Clarification about session_timeout.

[tv-enermarket]

Configuration

• Sorcery Version: sorcery 0.15.0
• Ruby Version: ruby 2.7.2
• Framework: Rails 6.0.3.4
• Platform: ubuntu 18 LTS

Expected Behavior

When i use the session_timeout module i expect it to reset the session only for users who are logged in.

Actual Behavior

All sessions are being reset weather the user is logged in or not.

I took a look at the code in session_timeout.rb

if (session_to_use && sorcery_session_expired?(session_to_use.to_time)) || sorcery_session_invalidated?
reset_sorcery_session
  remove_instance_variable :@current_user if defined? @current_user
else
  session[:last_action_time] = Time.now.in_time_zone
end

I would expect something like
if (session_to_use && sorcery_session_expired?(session_to_use.to_time)) && user.present?

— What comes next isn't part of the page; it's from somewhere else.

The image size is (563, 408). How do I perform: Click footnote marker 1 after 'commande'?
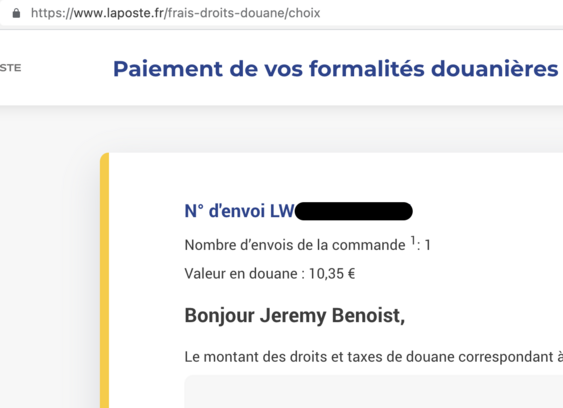413,240
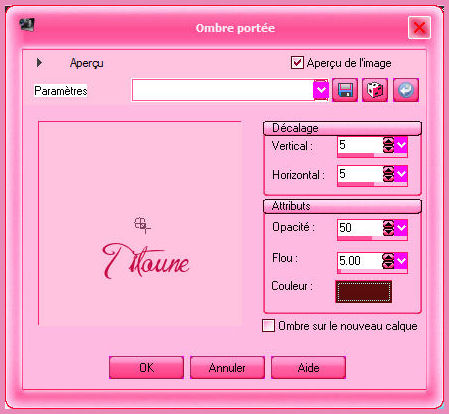Open help with the Aide button
Screen dimensions: 449x414
pos(308,368)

What am i missing? Is my understanding of the session_timeout wrong? Can someone clarify the behaviour for me?
Thanks in advance!

[joshbuker]

If I understand the question correctly, you have sessions for users that are not logged in which are being invalidated by the session timeout module after your session timeout threshold, but you want it to only target users that are logged in?

I'm a little confused on the use-case for this, is there some reason that you have sessions for logged out users that need to be persisted longer than your logged in timeout threshold?

[joshbuker]

Considering how the rest of the code is structured, I feel like it resetting the rails session whenever it's been more than the Sorcery session_timeout length between actions, but while logged out, is unintended.

I'll double check this functionality again in v1, and either change it to reflect that, or document the reasons for timing out logged out sessions.